_Exercise_
Omit the images and return the remaining entries unchanged.

_Task inputs_
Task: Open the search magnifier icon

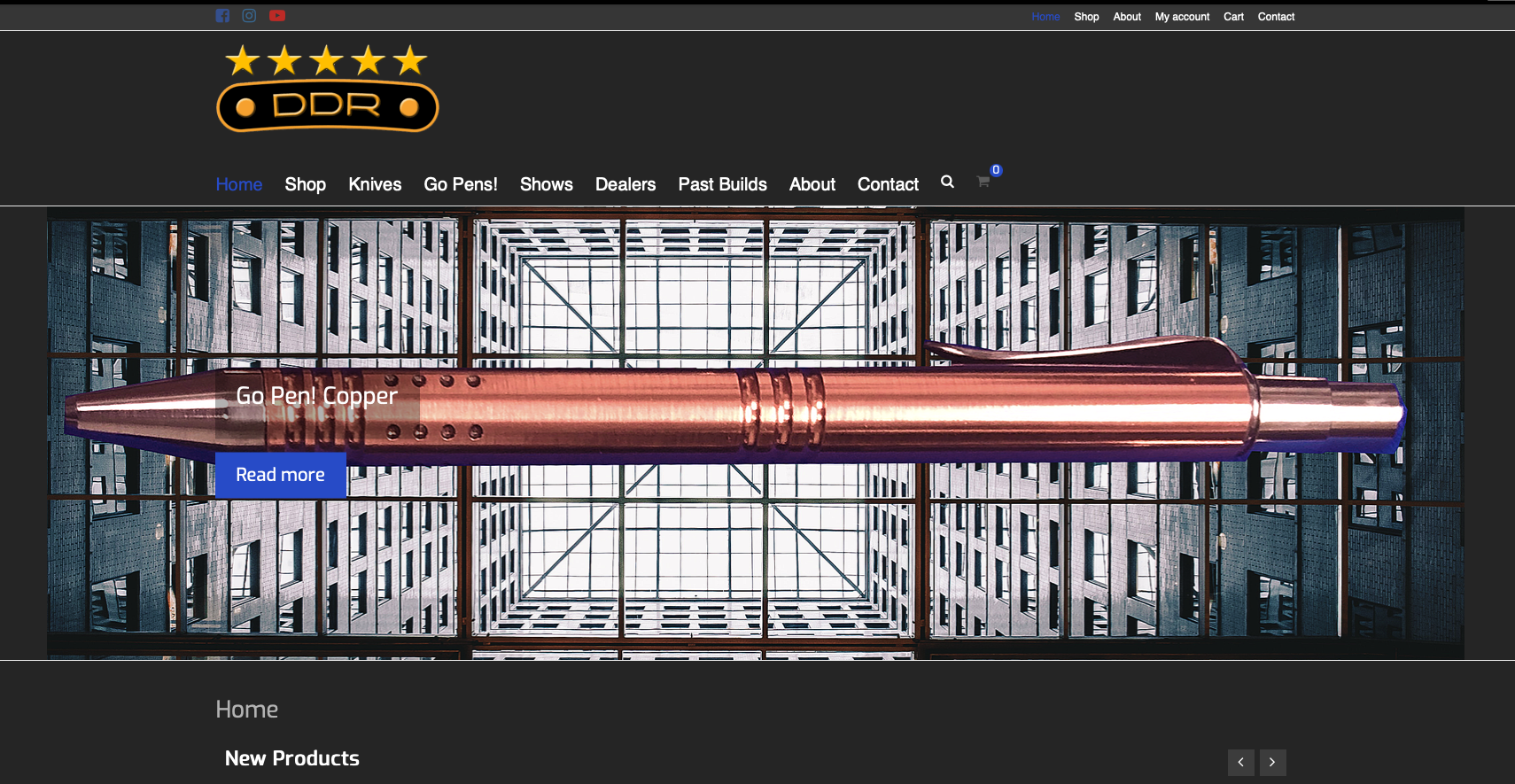Action: [947, 182]
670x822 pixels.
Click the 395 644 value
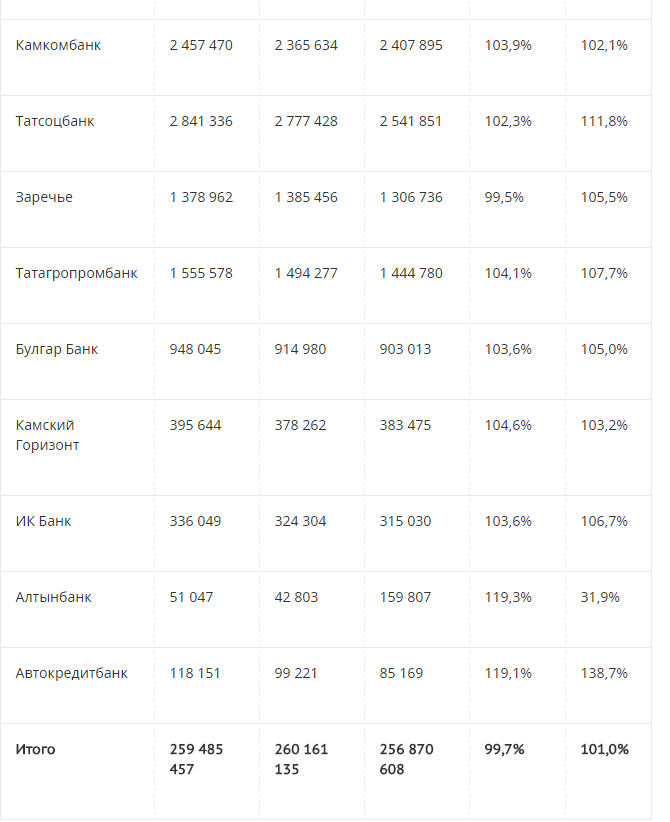(196, 425)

_Result of this exercise_
Task: Open the search magnifier icon

Action: [947, 182]
670x822 pixels.
Click the 395 644 value
(196, 425)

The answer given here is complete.